一見、問題ないように見えますがマクロ定義を置換すると次のようなプログラムコードになります。

double average = 10+15/2;

するとどうでしょう。

15 / 2 が先に計算されてしまう為、計算結果は 17.5 となります。

本来想定していた計算結果は 12.5 なので、「思った通りの処理が行われなかった」ことになりますね。

問題が発生しない書き方

上記の書き方では、プログラムコードが置換されたことにより計算順が変わってしまうことが原因で「思った通りの処理が行われない」問題が発生していました。

『つまり、マクロ定義に計算式を書くのは危険ということ?』とお思いの方もいることでしょう。

そんなことはありません。
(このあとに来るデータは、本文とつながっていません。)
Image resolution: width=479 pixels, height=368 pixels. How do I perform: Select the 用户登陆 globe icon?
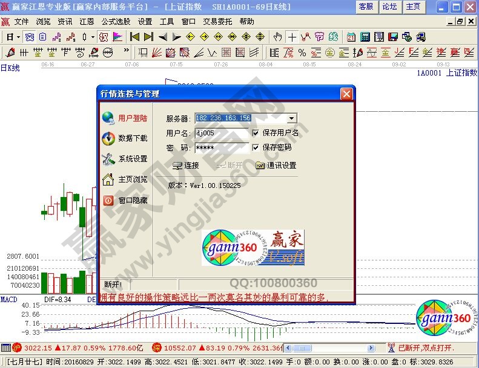[x=108, y=118]
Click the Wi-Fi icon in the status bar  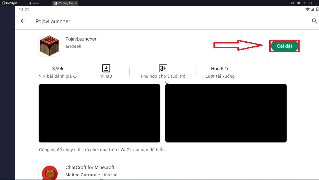tap(307, 9)
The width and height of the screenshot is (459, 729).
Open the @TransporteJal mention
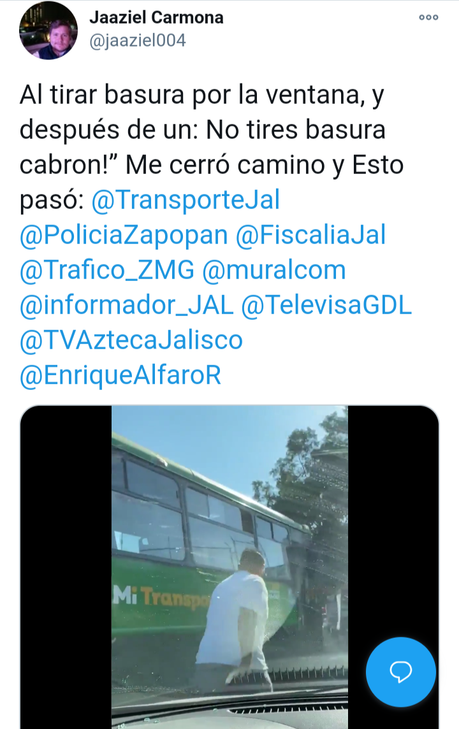186,200
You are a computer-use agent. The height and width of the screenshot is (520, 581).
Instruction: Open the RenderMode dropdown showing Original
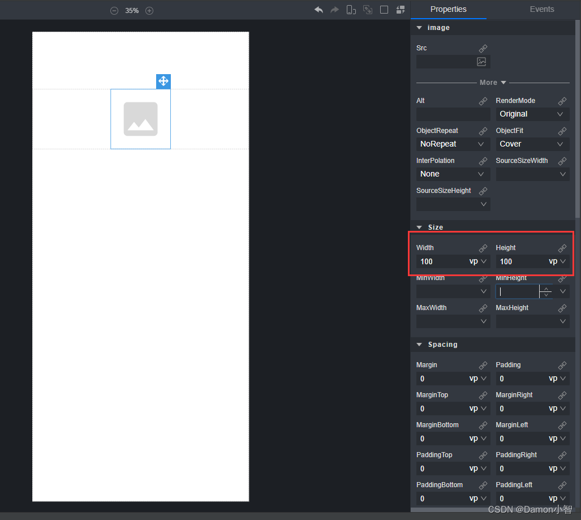(x=532, y=114)
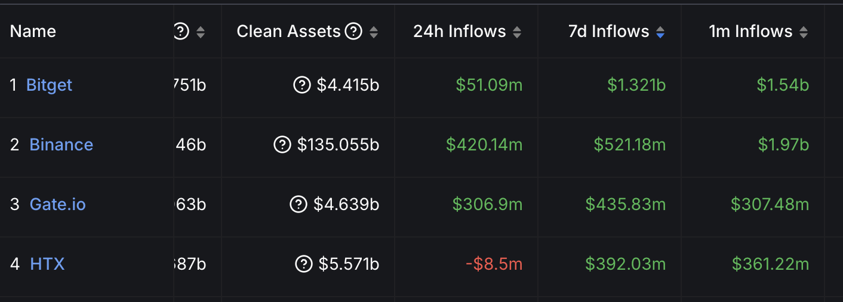Open the Binance exchange link
Viewport: 843px width, 302px height.
[x=61, y=145]
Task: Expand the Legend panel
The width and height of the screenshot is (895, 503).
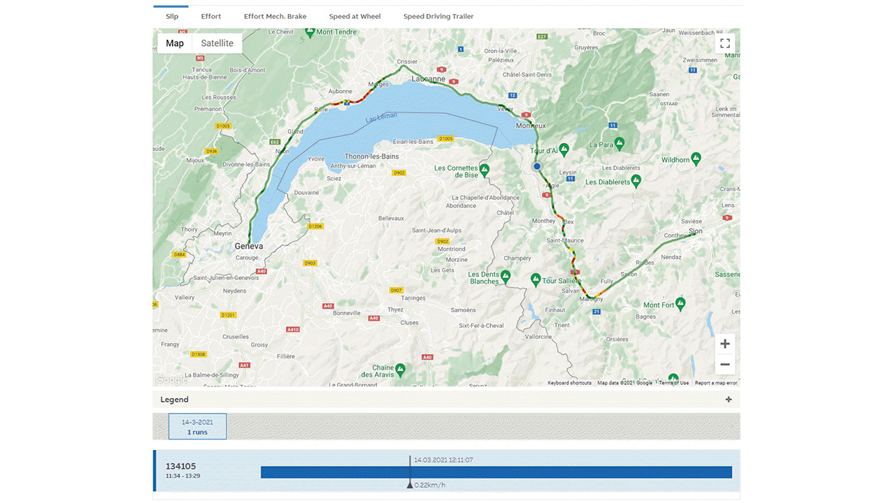Action: [x=728, y=399]
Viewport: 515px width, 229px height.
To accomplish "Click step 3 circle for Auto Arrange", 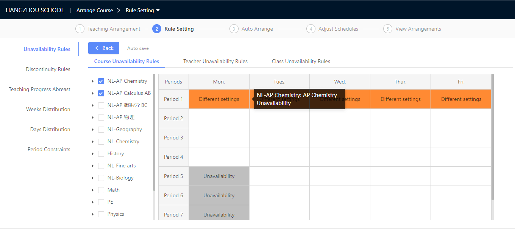I will 234,29.
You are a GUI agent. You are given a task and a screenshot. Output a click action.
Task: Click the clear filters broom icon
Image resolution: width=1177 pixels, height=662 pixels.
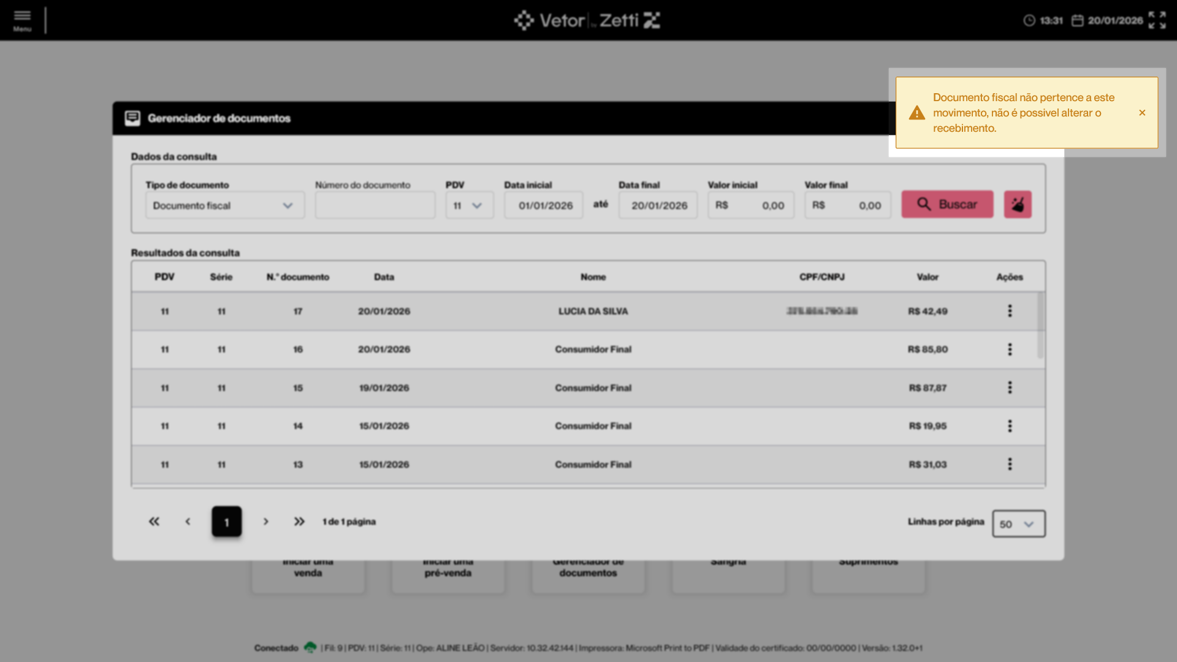tap(1018, 205)
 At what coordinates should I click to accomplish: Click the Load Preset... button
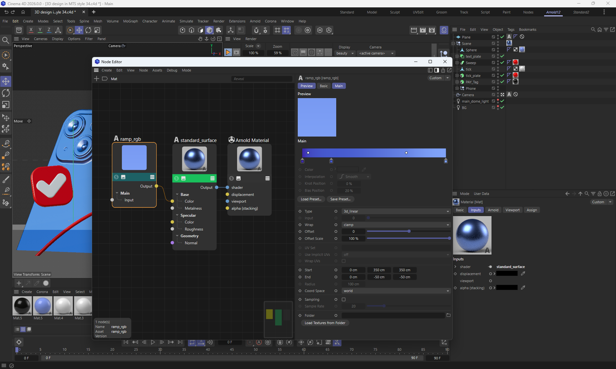(311, 199)
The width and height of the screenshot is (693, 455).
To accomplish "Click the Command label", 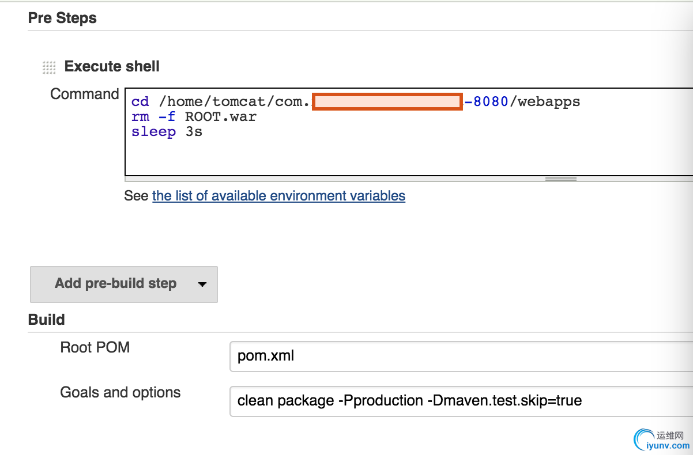I will [85, 94].
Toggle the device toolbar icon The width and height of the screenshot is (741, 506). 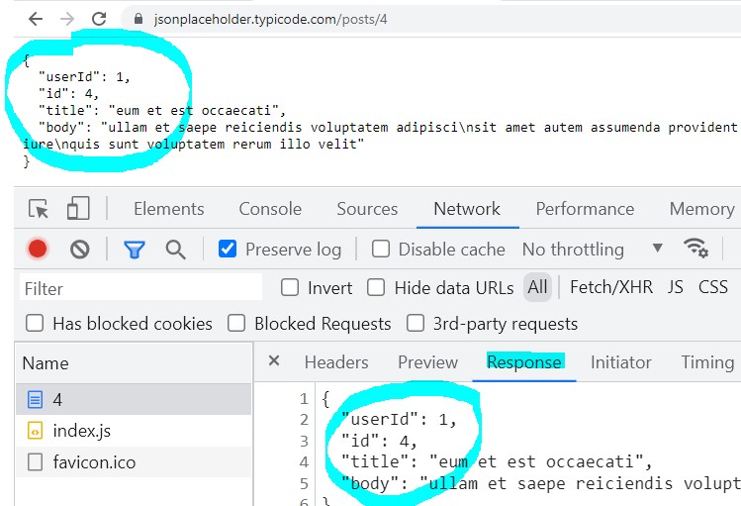click(x=78, y=209)
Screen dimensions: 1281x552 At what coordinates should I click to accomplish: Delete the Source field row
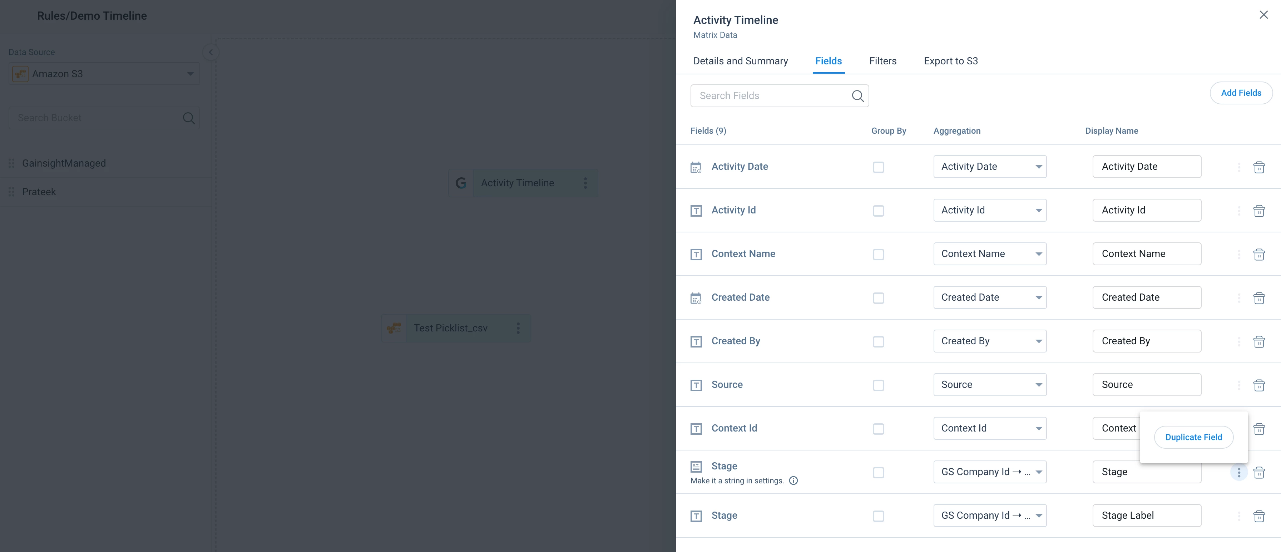(x=1259, y=385)
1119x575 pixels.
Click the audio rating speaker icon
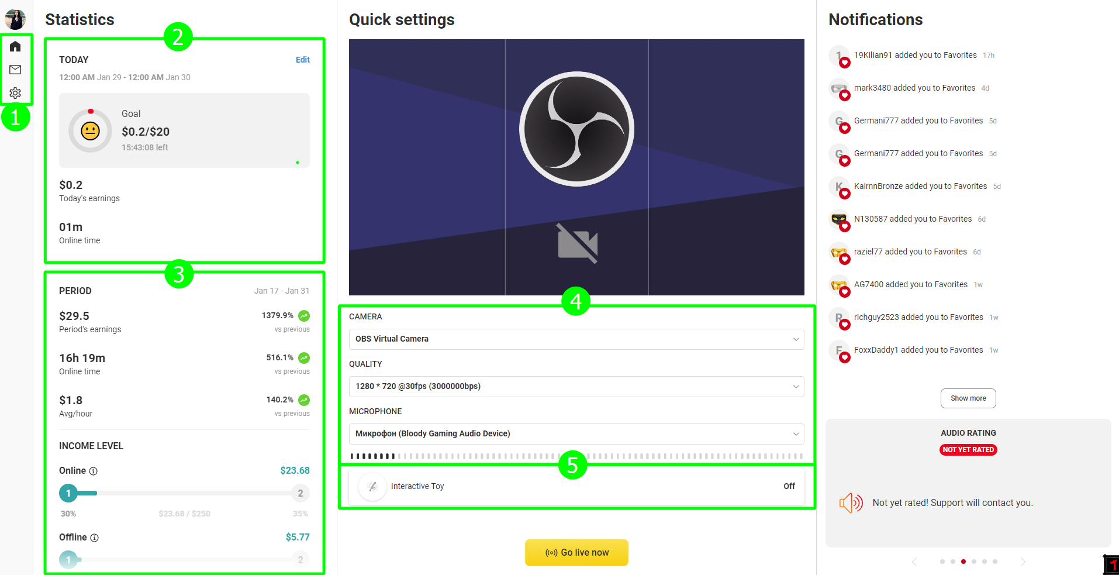click(x=851, y=502)
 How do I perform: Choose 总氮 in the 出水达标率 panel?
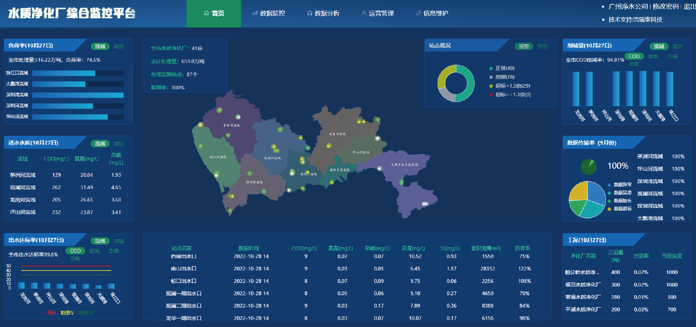tap(75, 258)
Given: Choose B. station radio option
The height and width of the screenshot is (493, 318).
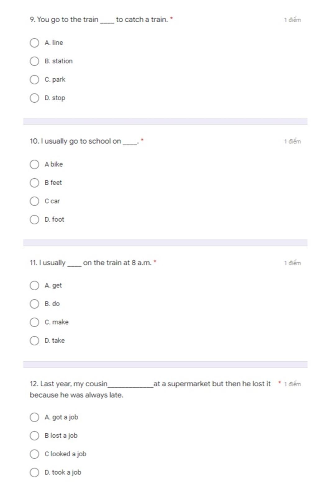Looking at the screenshot, I should pyautogui.click(x=34, y=61).
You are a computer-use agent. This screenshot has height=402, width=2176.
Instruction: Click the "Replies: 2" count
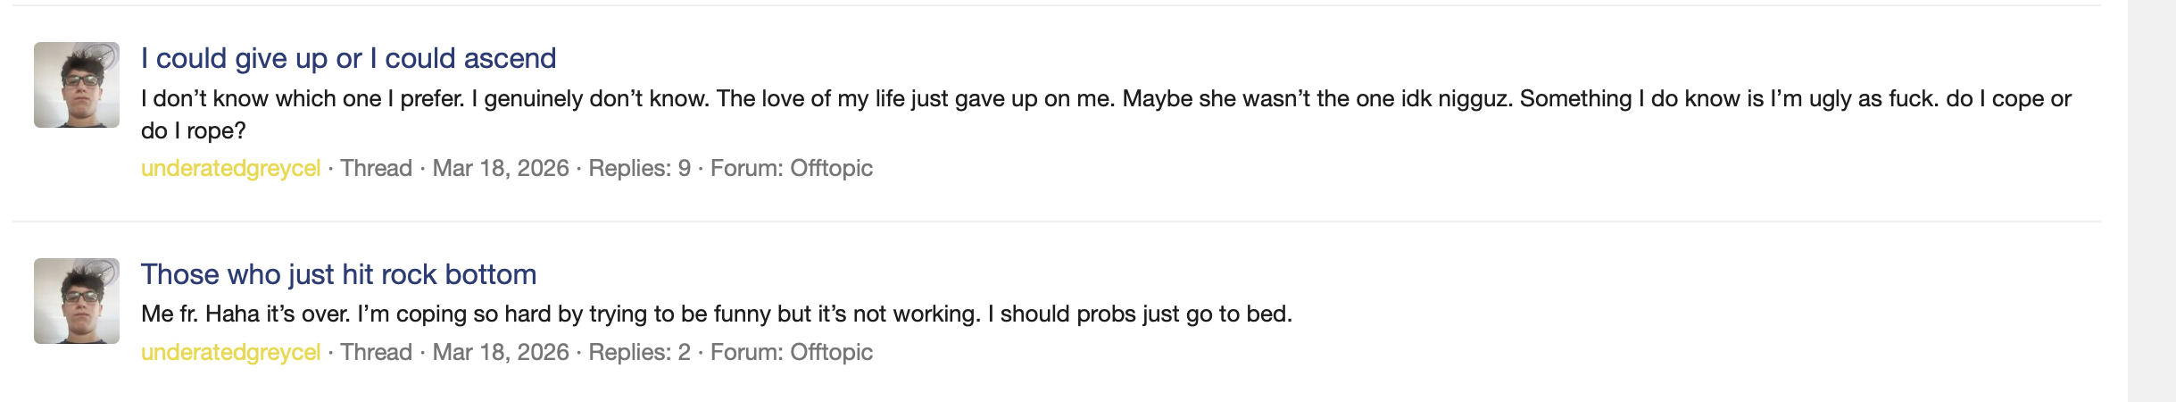click(x=639, y=353)
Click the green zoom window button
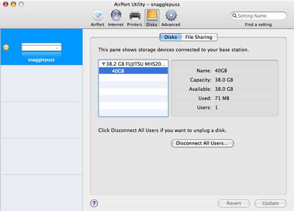Screen dimensions: 294x211 point(22,4)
次のように書けば、マクロ定義に計算式を書いても思った通りに処理が行われます。

#define APPLE_AND_ORANGE_NUM   (10+15)

double average = APPLE_AND_ORANGE_NUM/2;

上記コードを置換すると次のようになります。

double average = (10+15)/2;

このようなコードになれば、 10+15 が先に計算される為、計算結果は 12.5 となりますね。

基本的にマクロ定義には丸括弧をつける、これを覚えておいてください。

次回は「条件付きコンパイル」

今回は「マクロ定義」について学んでもらいました。可読性・保守性の向上には必須の機能なのでしっかり習得しておいてください。

次回は「条件付きコンパイル」について解説します。

「条件付きコンパイル」を習得すると、コンパイル時にプログラムの無効化・プログラムの切り替えなどができるようになります。強力な機能の1つです。

ご期待ください。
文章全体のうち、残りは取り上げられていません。